Data items
───

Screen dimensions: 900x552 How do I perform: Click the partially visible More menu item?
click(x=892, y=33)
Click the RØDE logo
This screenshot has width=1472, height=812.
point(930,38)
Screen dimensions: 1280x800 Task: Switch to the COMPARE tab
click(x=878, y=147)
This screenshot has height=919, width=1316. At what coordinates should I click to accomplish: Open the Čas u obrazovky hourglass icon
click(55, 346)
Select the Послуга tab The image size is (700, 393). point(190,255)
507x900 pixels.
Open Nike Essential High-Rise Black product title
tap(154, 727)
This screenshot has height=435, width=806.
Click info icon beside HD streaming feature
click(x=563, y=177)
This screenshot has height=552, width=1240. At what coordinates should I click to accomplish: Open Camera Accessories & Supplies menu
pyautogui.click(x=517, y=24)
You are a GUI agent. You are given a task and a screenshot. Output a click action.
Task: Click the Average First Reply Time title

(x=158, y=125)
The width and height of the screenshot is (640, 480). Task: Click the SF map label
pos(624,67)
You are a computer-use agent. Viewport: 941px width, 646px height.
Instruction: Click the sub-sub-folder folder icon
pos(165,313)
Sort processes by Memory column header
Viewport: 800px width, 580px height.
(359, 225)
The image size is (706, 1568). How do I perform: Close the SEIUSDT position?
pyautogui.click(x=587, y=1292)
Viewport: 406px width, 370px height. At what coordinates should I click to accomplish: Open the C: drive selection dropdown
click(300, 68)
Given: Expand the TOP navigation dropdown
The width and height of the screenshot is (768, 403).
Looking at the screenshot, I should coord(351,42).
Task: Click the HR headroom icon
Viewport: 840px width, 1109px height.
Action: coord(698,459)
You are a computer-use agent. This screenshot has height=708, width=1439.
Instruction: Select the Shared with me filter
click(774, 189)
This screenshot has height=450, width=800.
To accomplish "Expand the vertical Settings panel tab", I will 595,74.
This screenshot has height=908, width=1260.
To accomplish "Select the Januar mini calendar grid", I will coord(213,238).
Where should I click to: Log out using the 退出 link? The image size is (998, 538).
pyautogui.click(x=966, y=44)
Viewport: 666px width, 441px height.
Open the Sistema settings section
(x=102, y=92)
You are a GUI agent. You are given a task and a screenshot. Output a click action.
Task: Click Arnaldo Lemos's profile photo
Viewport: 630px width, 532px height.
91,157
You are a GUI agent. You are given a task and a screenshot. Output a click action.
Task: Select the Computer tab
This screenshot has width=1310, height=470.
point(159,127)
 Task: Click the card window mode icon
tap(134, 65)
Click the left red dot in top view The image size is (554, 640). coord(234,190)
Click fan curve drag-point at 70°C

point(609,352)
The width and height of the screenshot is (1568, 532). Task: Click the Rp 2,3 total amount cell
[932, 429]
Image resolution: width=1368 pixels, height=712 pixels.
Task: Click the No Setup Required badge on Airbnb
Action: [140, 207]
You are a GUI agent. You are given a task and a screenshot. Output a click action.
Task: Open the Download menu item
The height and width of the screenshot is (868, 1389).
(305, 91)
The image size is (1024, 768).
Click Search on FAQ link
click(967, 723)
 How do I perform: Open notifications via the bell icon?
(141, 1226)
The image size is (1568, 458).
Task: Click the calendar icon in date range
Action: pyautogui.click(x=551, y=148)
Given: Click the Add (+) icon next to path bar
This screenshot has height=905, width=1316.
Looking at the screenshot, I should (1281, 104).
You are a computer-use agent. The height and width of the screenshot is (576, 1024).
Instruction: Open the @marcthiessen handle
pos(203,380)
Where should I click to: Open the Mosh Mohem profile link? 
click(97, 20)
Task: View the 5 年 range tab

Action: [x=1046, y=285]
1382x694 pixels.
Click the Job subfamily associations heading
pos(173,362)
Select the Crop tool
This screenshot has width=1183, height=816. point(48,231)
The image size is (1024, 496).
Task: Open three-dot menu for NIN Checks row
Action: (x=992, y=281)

───

● **WHAT THIS TASK INVOLVES**
Print exactly the lines between the line with "Click the Job subfamily associations heading" and the final line of the records above, both included.

● **ANSWER SECTION**
Click the Job subfamily associations heading
pos(173,362)
Select the Crop tool
This screenshot has width=1183, height=816. point(48,231)
The image size is (1024, 496).
Task: Open three-dot menu for NIN Checks row
Action: (x=992, y=281)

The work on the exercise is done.